NEC director of product management and technical marketing Gideon Senderov said while current nodes can reach 300 Mbps throughput, the upgrade will allow throughput up to 500 Mbps with existing hardware.
Hydrastor's new WORM support will extend to compliance mode as well as enterprise mode, new user-defined policies, and will allow a mix of multiple file systems and multiple policies.
NEC added application-aware deduplication support for Symantec Corp.'s Veritas NetBackup and CommVault's Simpana in June, and will now support EMC Corp.'s NetWorker and IBM Corp.'s Tivoli Storage Manager (TSM).

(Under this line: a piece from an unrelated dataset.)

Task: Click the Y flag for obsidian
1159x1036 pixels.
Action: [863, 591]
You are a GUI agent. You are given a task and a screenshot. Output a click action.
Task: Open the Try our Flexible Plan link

Senderov said implementing application-aware deduplication has increased some customers' deduplication effectiveness up to four times over non-application-aware systems.
NEC also added file-system or application-specific quota management and in-flight encryption to HydraStor. "So rather than forcing users to have two separate devices on both ends of the pipe, they can designate if they want it to be encrypted when it crosses the wire," Senderov said.
A new capacity, on-demand licensing, lets organizations purchase a Hydrastor system with full functionality but with capped capacity usage. Capped systems will include full feature sets and throughput, but with agreed upon capacity limits. Customers can later buy full licenses if they need to expand capacity.
Benjamin Woo, vice president of enterprise storage systems for the market research firm IDC, said the update is not market-shaking, but important.
"It's an evolutionary update, Woo said. "The company's not making massive announcements here, but is adding features to address what their customers and what the market is looking for."
Woo said while NEC is a small player in the global enterprise data storage market, Hydrastor addresses long-term archiving, "a growing and critical part of the market right now." NEC's main Hydrastor competitor is EMC's Centera content-addressed storage (CAS) system.
Senderov said WORM features are licensed by mode, with the other upgrades free to current customers as part of their service contracts.